I have to run my code that takes about 3 hours to complete 100 times, which amounts to a total computation time of 300 hours. This code is expensive and includes taking Laplacians, contour points, and outputting plots. I also have access to a computing cluster, which grants me access to 100 cores at once. So I wondered if I could run my 100 jobs on 100 individual cores at once — no communication between cores — and reduce the total computation time to somewhere around 3 hours still.

My online reading took me to multiprocessing.Pool, where I ended up using Pool.apply_async(). Quickly, I realized that the average completion time per task was way over 3 hours, the completion time of one task prior to parallelizing. Further research revealed it might be an overhead issue one has to deal with when parallelizing, but I don’t think that can account for an 8-fold increase in computation time.
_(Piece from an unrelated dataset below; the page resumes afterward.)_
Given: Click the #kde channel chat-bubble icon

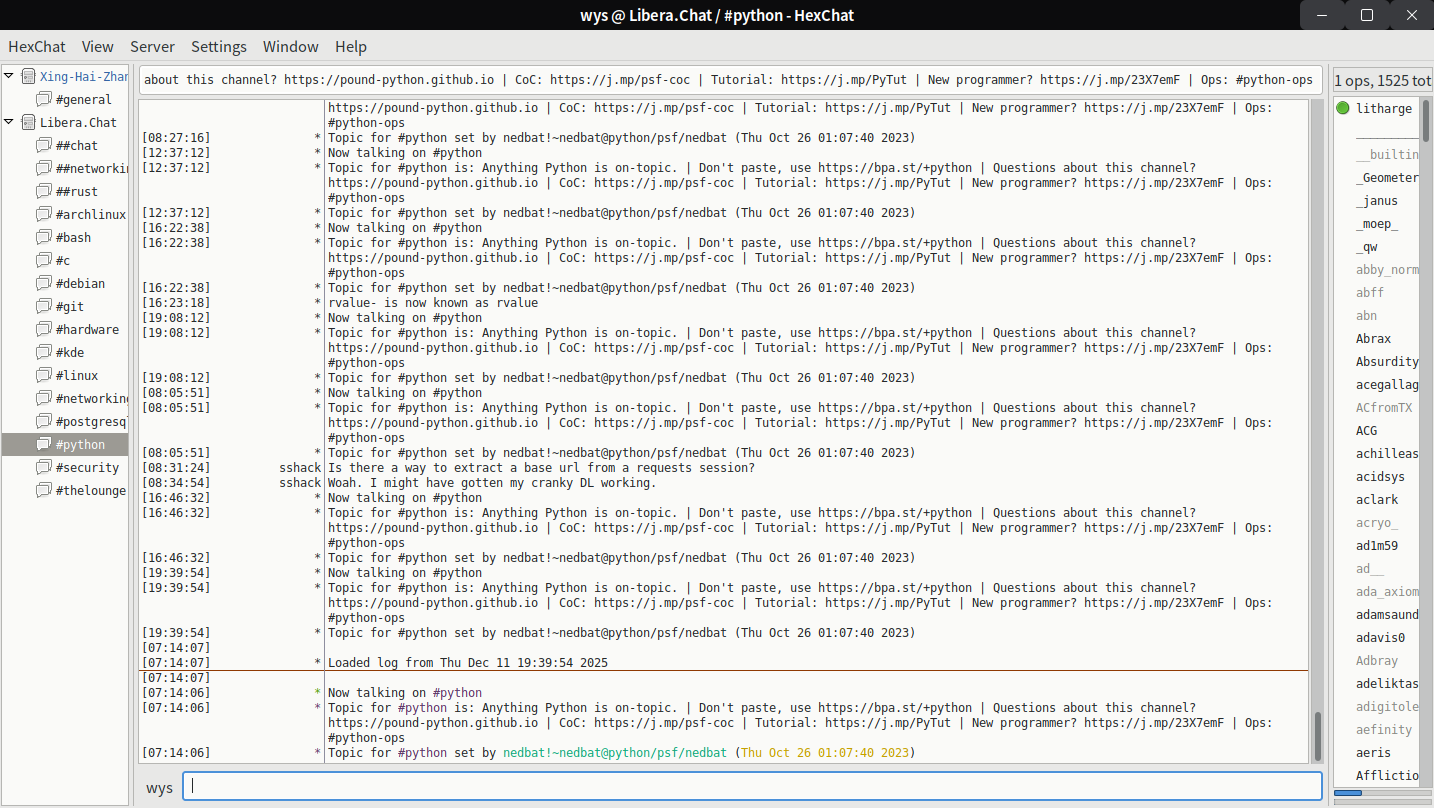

I was able to reproduce the issue on a simple, and shareable piece of code:

import numpy as np
import matplotlib.pyplot as plt
from multiprocessing import Pool
import time

def f(x):
'''Junk to just waste computing power!'''
   arr = np.ones(shape=(10000,10000))*x
   val1 = arr*arr
   val2 = np.sqrt(val1)
   val3 = np.roll(arr,-1) - np.roll(arr,1)
   plt.subplot(121)
   plt.imshow(arr)
   plt.subplot(122)
   plt.imshow(val3)
   plt.savefig('f.png')
   plt.close()
   print('Done')

N = 1
pool = Pool(processes=N)
t0 = time.time()
for i in range(N):
   pool.apply_async(f,[i])
pool.close()
pool.join()

print('Time taken = ', time.time()-t0)

The machine I’m on has 8 cores, and if I’ve understood my online reading correctly, setting N=1 should force Python to run the job exclusively on one core. Looking at the completion times, I get:

N=1 || Time taken = 7.964005947113037

N=7 || Time taken = 40.3266499042511.

Put simply, I don’t understand why the times aren’t the same. As for my original code, the time difference between single-task and parallelized-task is about 8-fold.

[Question 1] Is this all a case of overhead (whatever it entails!)?

[Question 2] Is it at all possible to achieve a case where I can get the same computation time as that of a single-task for an N-task job running independently on N cores?

For instance, in SLURM you could do sbatch --array=0-N myCode.slurm, where myCode.slurm would be a single-task Python code, and this would do exactly what I want. But, I need to achieve this same outcome from within Python itself.

Thank you in advance for your help and input!

Answer

I suspect that (perhaps due to memory overhead) your program is simply not CPU bound when running multiple copies, therefore process parallelism is not speeding it up as much as you might think.

An easy way to test this is just to have something else do the parallelism and see if anything is improved.

With N = 8 it took 31.2 seconds on my machine. With N = 1 my machine took 7.2 seconds. I then just fired off 8 copies of the N = 1 version.

$ for i in $(seq 8) ; do python paralleltest &  done
...
Time taken =  32.07925891876221
Done
Time taken =  33.45247411727905
Done
Done
Done
Done
Done
Done
Time taken =  34.14084982872009
Time taken =  34.21410894393921
Time taken =  34.44455814361572
Time taken =  34.49029612541199
Time taken =  34.502259969711304
Time taken =  34.516881227493286

I also tried this with the entire multiprocessing stuff removed and just a single call to f(0) and the results were quite similar. So the python multiprocessing is doing what it can, but this job has constraints beyond just CPU.

When I replaced the code with something less memory intensive (math.factorial(1400000)), then the parallelism looked a lot better. 14.0 seconds for 1 copy, 16.44 seconds for 8 copies.

SLURM has the ability to make use of multiple hosts as well (depending on your configuration). The multiprocessing pool does not. This method will be limited to the resources on a single host.